Australia's political reporting amnesic as usual

A recent Herald-Nielsen poll, the first since the election, shows Tony Abbott trailing Bill Shorten by twenty points on head to head approval ratings, and labor leading the coalition 52-48 on two party preferred. Yet Abbott won the election. What's going on?



Radio National's political commentators sounded quite flummoxed the other day. He suggested that it was perhaps down to the fact that Labor and Shorten hadn't done much since the election, what with needing to get their house in order, and this has placed more attention on Abbott and his administration's first weeks. Those weeks have not been good, with the Indonesian spying controversy, Scott Morrison's contempt for the media and government accountability and Pyne's comments on Gonsky, among other things.

This analysis is wrong. Anyone with a memory of more than last week should remember that neither Abbott nor his administration were popular at the time of the last election. The Liberal coalition's strong victory should be accredited to the most toxic anti-Labor environment in Australia's history, thanks largely to Labor's internal machinations, which were decidedly un-Australian. It was also, if you subscribe to the cyclical view of Australia politics (big reforms followed by very conservative governments), simply time for labor to go - they'd done their job of implementing big ticket policies (carbon tax, Gonski, national disability insurance scheme etc), and now it was time for a more unadventurous government before things got out of hand (with media and offence laws, for example).

Now that Labor is out, the public has quickly turned their attention to letting Abbott and the Liberal-National coalition know they don't like them either. The Liberals in opposition were relentlessly negative, contemptuous of facts and duplicitous (what ever happened to that budget emergency?). They were not popular then and they are even less popular now.

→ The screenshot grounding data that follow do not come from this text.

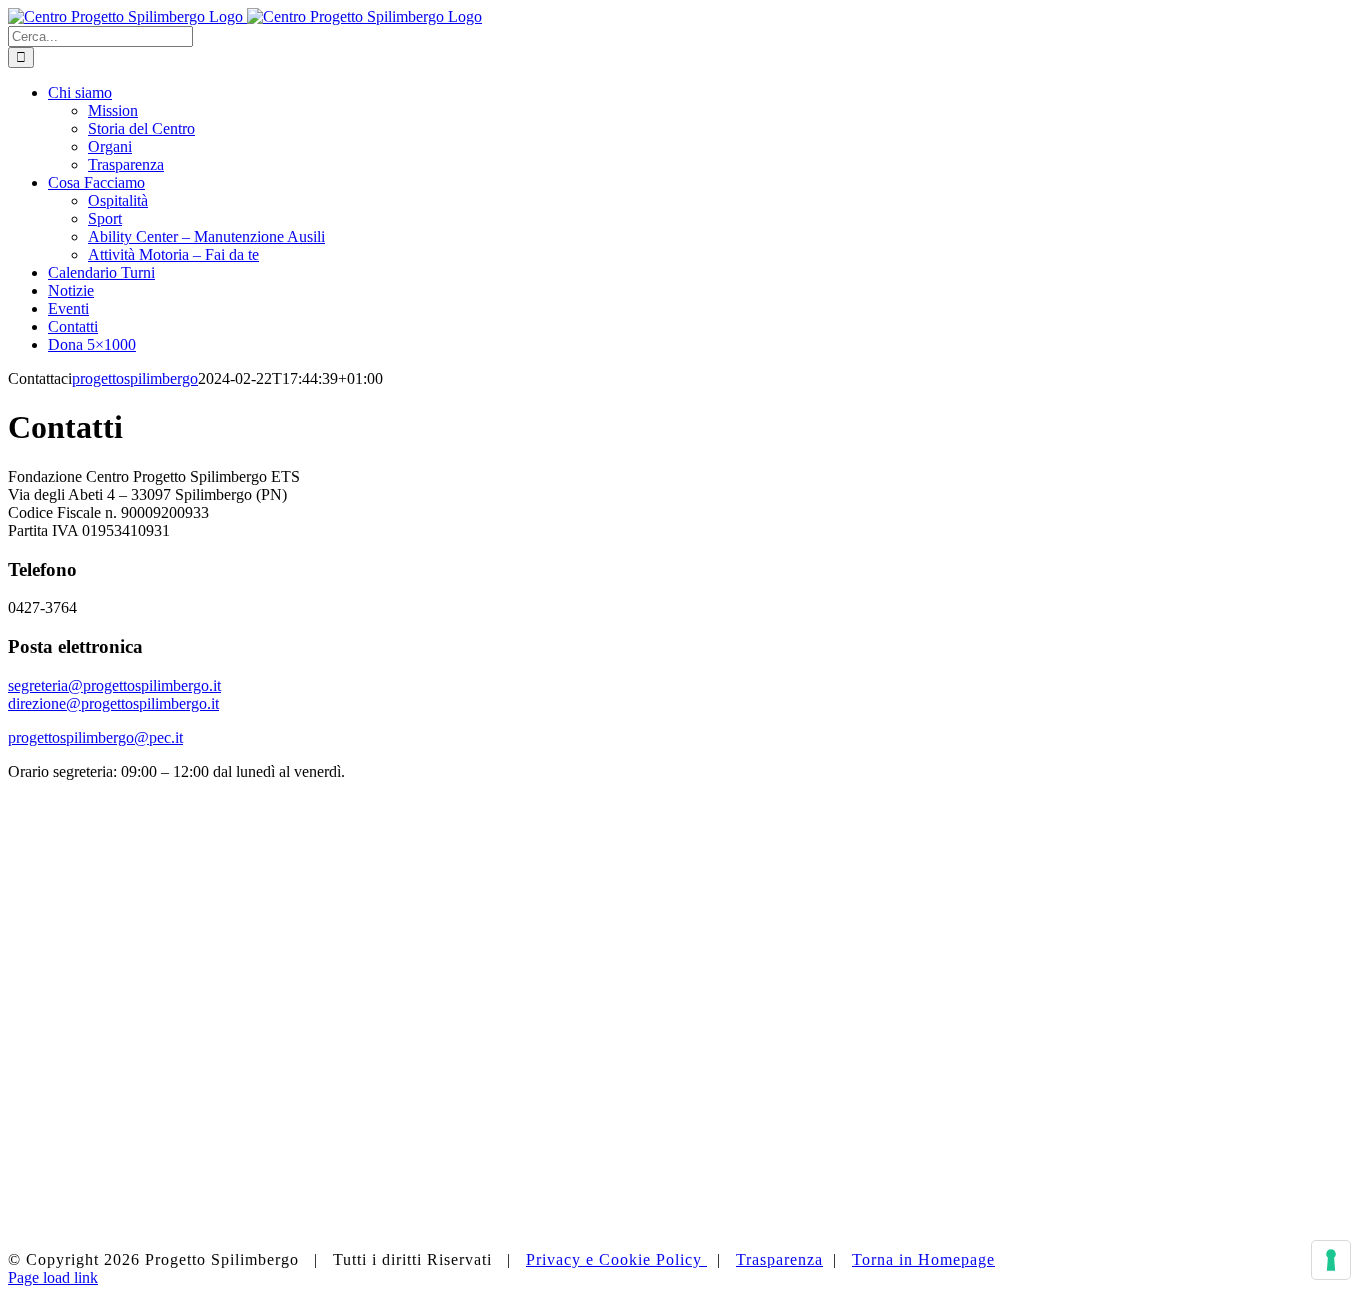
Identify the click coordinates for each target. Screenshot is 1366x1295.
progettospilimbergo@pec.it (95, 737)
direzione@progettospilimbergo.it (113, 703)
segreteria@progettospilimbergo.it (114, 685)
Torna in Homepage (923, 1259)
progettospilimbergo (135, 378)
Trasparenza (779, 1259)
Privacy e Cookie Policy (616, 1259)
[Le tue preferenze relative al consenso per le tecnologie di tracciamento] (1331, 1260)
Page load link (53, 1277)
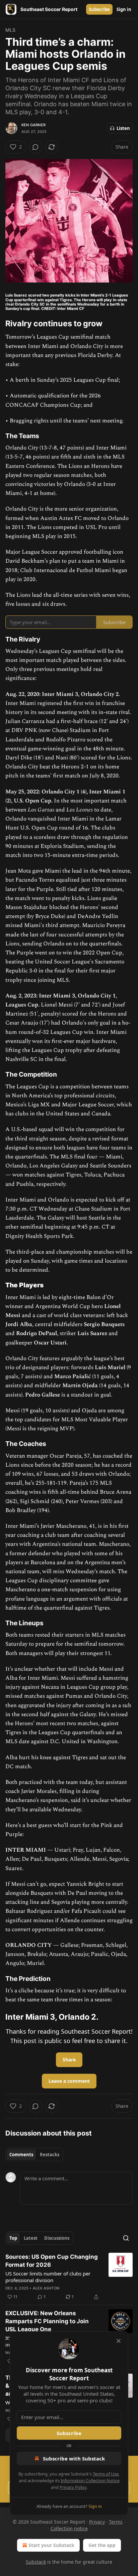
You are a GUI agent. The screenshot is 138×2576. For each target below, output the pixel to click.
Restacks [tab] (49, 2155)
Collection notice (69, 2528)
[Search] (126, 2238)
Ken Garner (33, 125)
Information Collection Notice (90, 2480)
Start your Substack (51, 2545)
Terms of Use (106, 2474)
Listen (123, 128)
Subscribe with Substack (74, 2458)
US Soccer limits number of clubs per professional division (47, 2276)
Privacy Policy (73, 2487)
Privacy (97, 2522)
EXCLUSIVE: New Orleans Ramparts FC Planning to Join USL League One (47, 2321)
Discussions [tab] (56, 2238)
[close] (118, 2341)
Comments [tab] (21, 2155)
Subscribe (99, 9)
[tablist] (34, 2154)
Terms (116, 2522)
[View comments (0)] (35, 147)
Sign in (124, 9)
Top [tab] (13, 2238)
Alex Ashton (46, 2288)
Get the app (102, 2545)
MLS (10, 30)
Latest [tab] (31, 2238)
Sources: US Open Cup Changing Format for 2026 (51, 2260)
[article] (69, 2277)
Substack (36, 2562)
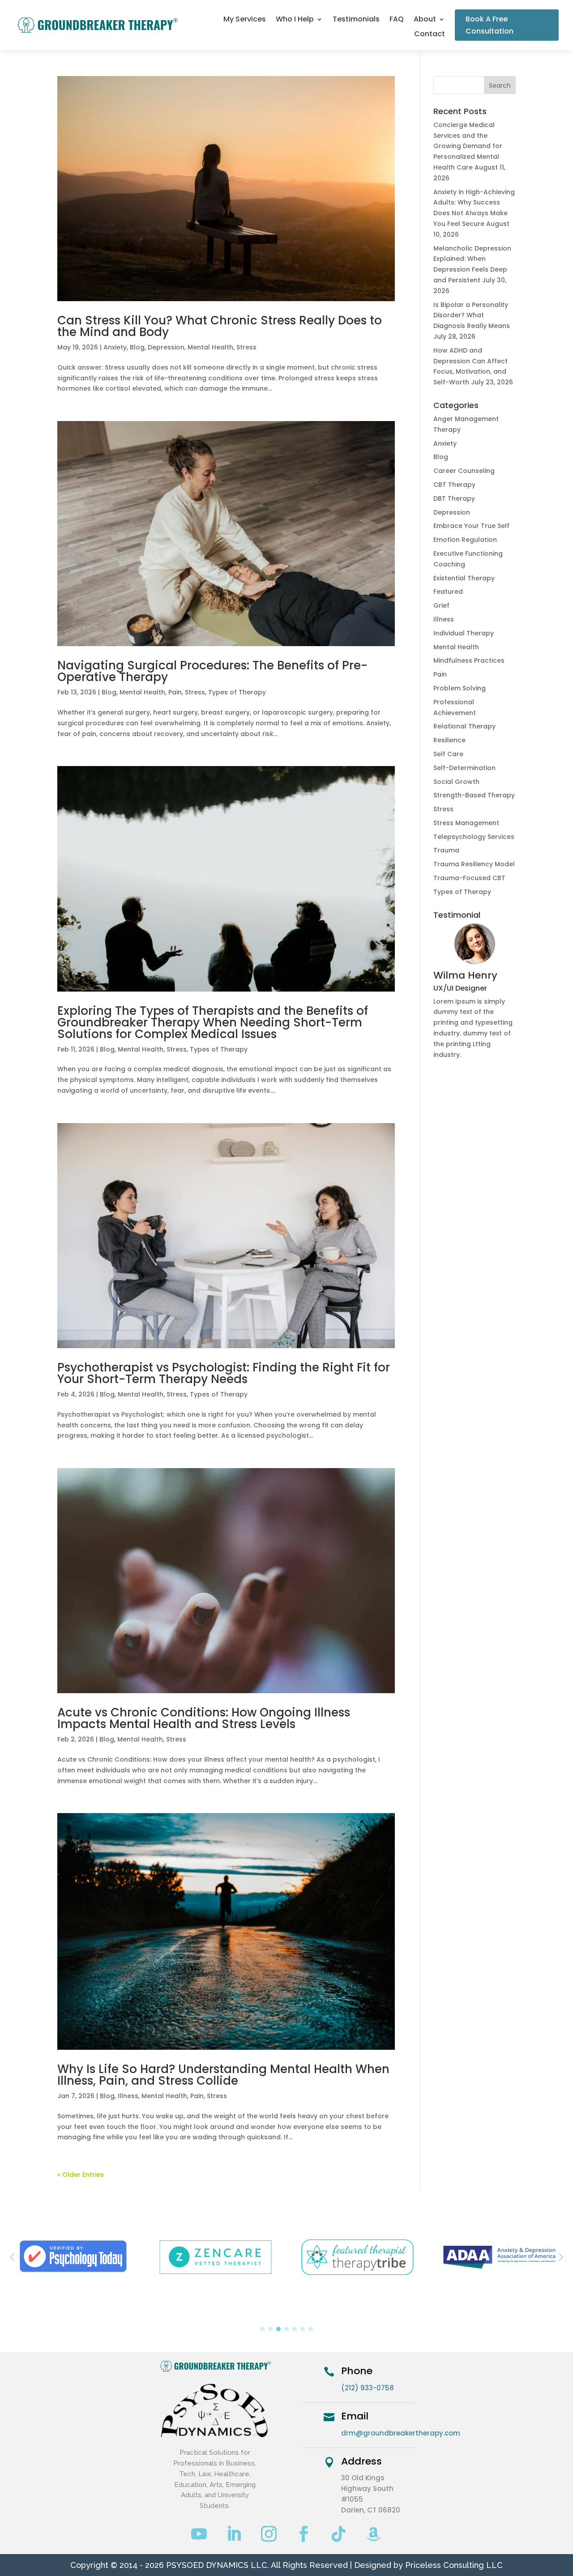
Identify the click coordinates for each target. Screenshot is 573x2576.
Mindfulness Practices (469, 660)
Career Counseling (464, 470)
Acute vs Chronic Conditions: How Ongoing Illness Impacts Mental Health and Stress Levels (203, 1718)
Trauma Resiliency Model (474, 864)
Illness (128, 2095)
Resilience (449, 740)
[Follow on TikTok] (339, 2534)
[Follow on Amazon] (373, 2534)
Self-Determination (464, 767)
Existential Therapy (464, 578)
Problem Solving (459, 688)
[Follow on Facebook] (304, 2534)
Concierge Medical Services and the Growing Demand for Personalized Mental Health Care (467, 146)
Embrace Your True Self (471, 525)
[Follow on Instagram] (269, 2534)
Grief (441, 605)
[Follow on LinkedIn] (234, 2534)
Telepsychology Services (473, 836)
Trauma (446, 850)
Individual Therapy (463, 633)
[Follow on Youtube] (199, 2534)
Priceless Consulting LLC (454, 2565)
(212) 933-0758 (367, 2388)
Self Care (448, 753)
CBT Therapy (454, 484)
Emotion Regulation (465, 539)
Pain (175, 692)
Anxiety (115, 347)
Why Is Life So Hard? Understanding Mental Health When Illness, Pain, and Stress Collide (223, 2075)
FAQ (396, 20)
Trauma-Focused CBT (469, 877)
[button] (560, 2257)
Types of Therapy (237, 692)
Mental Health (210, 347)
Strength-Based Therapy (474, 795)
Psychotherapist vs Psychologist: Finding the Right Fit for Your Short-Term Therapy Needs (223, 1373)
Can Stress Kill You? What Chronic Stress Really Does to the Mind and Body (219, 326)
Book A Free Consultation (489, 25)
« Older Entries (80, 2174)
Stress (246, 347)
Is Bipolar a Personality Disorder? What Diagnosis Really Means (471, 315)
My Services (244, 20)
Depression (166, 347)
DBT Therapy (454, 498)
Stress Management (466, 822)
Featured (448, 591)
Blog (137, 347)
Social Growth (456, 781)
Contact (429, 35)
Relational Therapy (464, 726)
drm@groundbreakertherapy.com (400, 2433)
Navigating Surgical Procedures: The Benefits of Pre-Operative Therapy (212, 671)
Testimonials (356, 20)
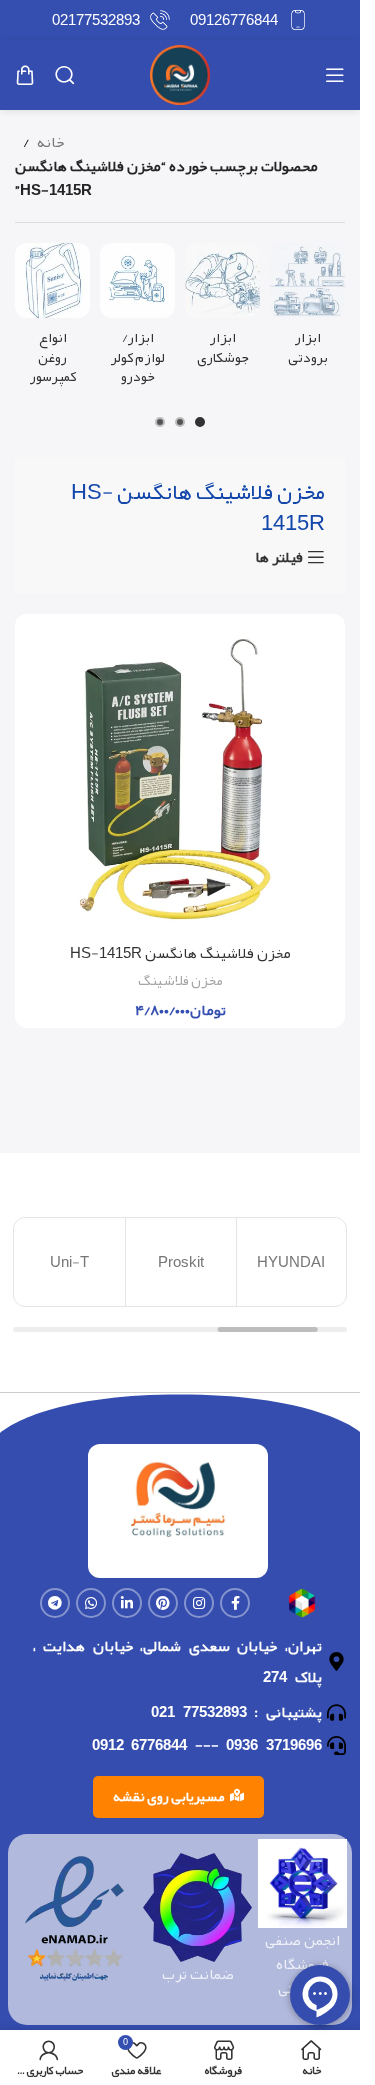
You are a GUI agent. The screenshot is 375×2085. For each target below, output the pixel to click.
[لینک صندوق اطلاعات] (249, 20)
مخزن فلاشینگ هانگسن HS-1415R (180, 953)
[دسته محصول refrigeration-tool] (307, 310)
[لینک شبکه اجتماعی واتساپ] (91, 1603)
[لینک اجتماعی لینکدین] (127, 1603)
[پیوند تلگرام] (55, 1603)
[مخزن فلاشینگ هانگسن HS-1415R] (180, 779)
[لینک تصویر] (302, 1608)
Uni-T (69, 1262)
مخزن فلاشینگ (180, 980)
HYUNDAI (292, 1262)
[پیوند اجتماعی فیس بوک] (235, 1603)
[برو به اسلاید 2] (180, 422)
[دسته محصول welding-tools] (222, 310)
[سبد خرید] (25, 75)
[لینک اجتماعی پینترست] (163, 1603)
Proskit (181, 1262)
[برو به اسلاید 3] (160, 422)
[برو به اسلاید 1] (200, 422)
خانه (50, 142)
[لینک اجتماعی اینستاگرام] (199, 1603)
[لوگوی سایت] (180, 80)
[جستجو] (65, 75)
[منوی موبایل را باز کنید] (335, 75)
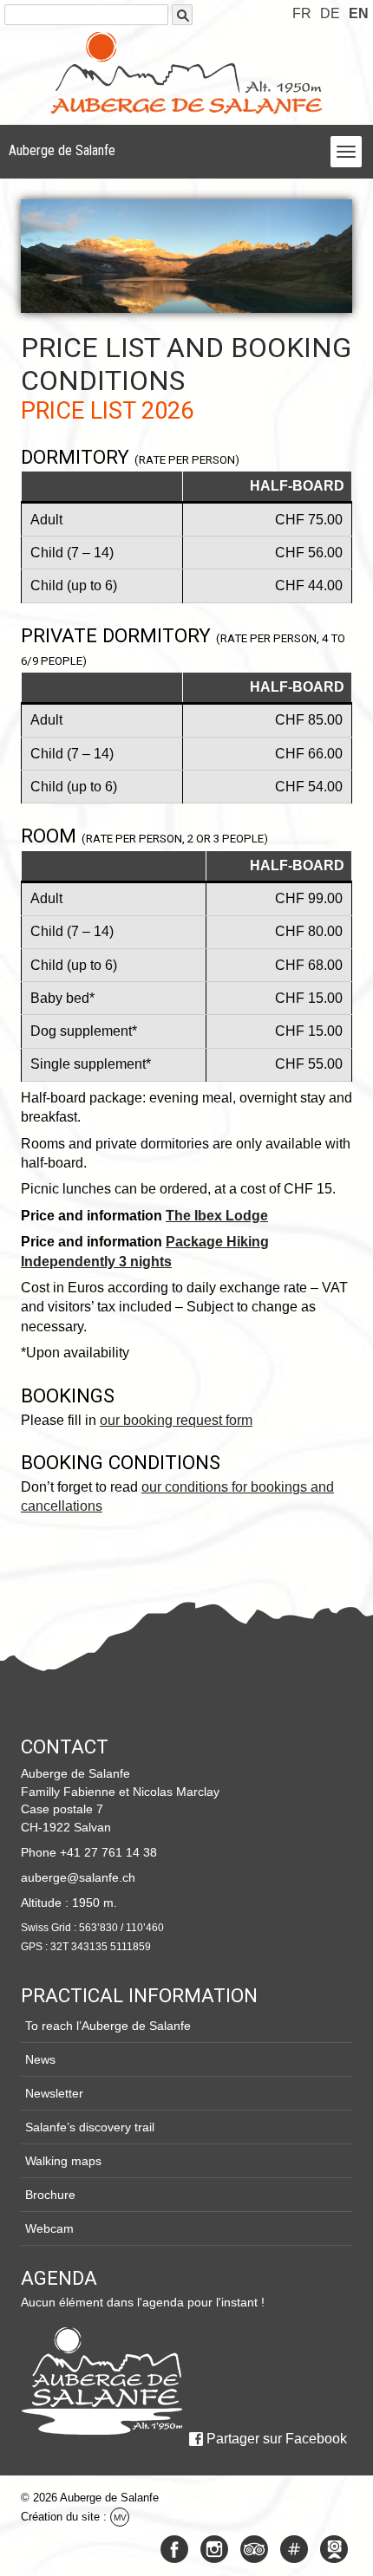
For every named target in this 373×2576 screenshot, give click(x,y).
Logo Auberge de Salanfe (186, 73)
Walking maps (63, 2161)
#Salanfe (294, 2549)
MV (120, 2517)
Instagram (214, 2549)
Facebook (174, 2549)
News (40, 2059)
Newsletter (54, 2093)
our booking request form (176, 1420)
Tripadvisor (254, 2549)
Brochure (50, 2195)
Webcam (49, 2228)
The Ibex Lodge (217, 1215)
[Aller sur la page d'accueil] (101, 2381)
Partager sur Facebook (276, 2438)
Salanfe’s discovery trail (89, 2127)
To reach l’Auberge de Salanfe (108, 2026)
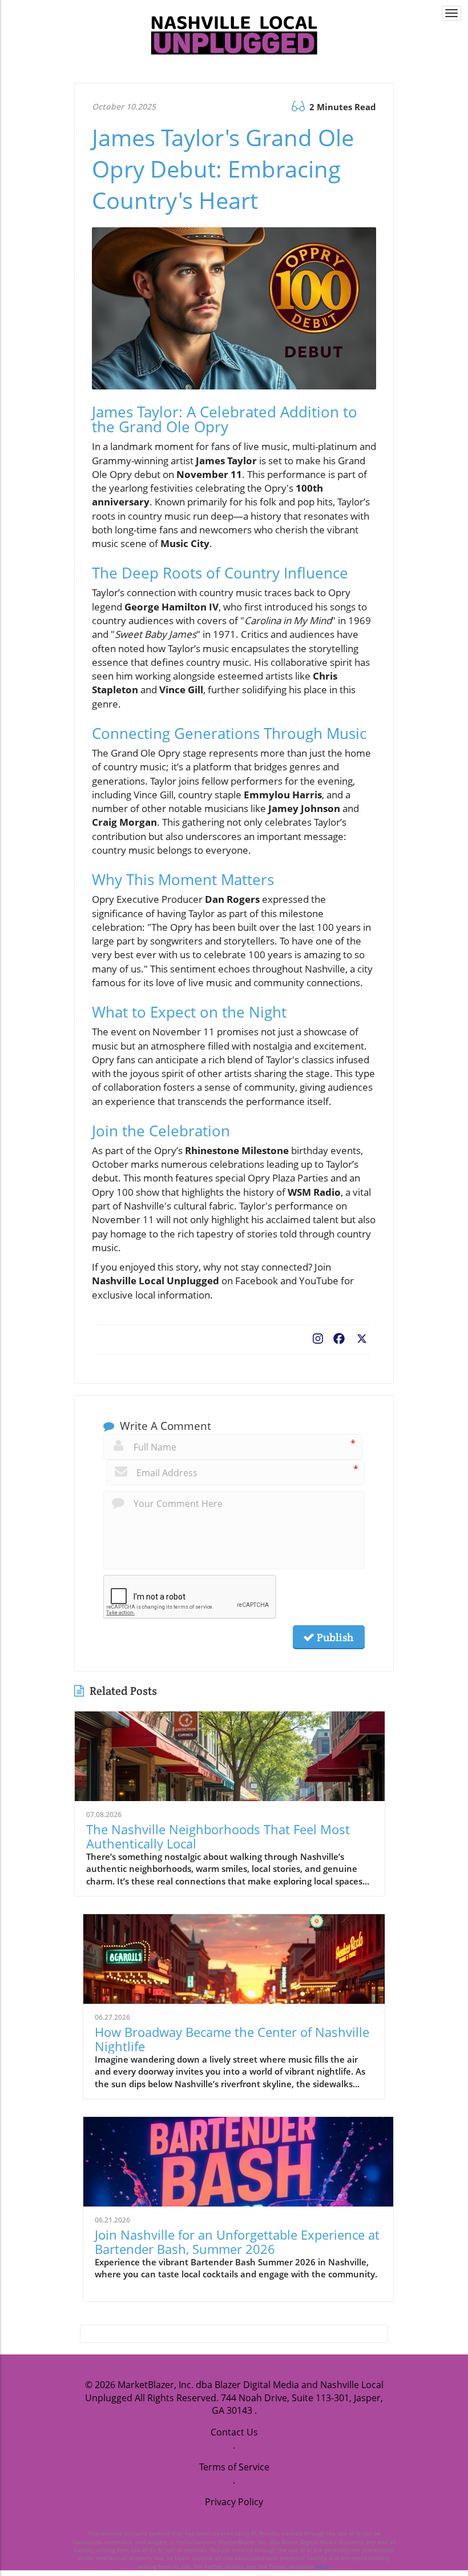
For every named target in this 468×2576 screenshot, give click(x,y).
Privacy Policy (234, 2501)
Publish (333, 1637)
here (322, 2566)
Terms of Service (234, 2467)
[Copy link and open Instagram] (318, 1336)
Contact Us (234, 2432)
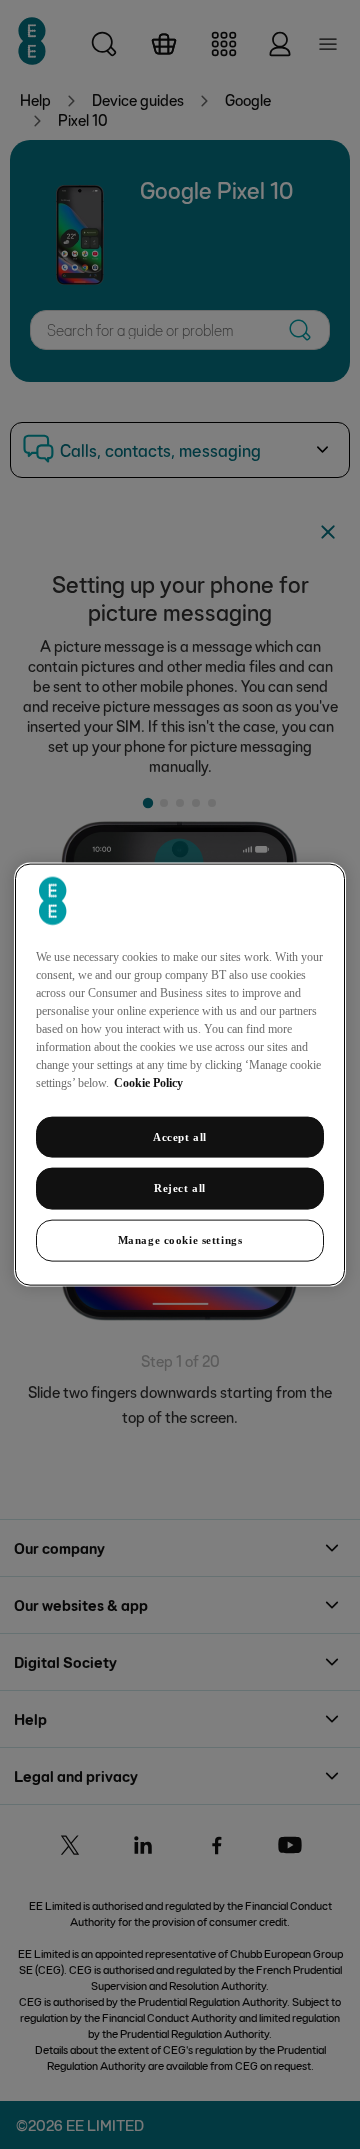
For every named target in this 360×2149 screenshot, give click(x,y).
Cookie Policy (148, 1082)
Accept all (180, 1136)
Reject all (180, 1188)
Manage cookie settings (180, 1240)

The fact that one of the ABCs top political correspondents was baffled by the poll and could only site events from the past month as reasons for the highly unusual data is a sorry indication of our media's obsession with what happened last minute, and its inability to consider (if they are even familiar with it) the narrative arc of Australia's political history and the tendencies of its citizens. And before anyone says anything - the right wing media have been just us banal in their reporting as the ABC. The only article I've read taking a longer view of this poll came from the Sydney Morning Herald.

The approach of the average Australian to politics is to go with 'the vibe', which doesn't change on a day by day basis depending on who best managed the media cycle for the last 24 hours. Our media has become too obsessed with gossip rather than news and proselytising their ideologies rather than conducting political analysis. Not wonder all our papers are making losses.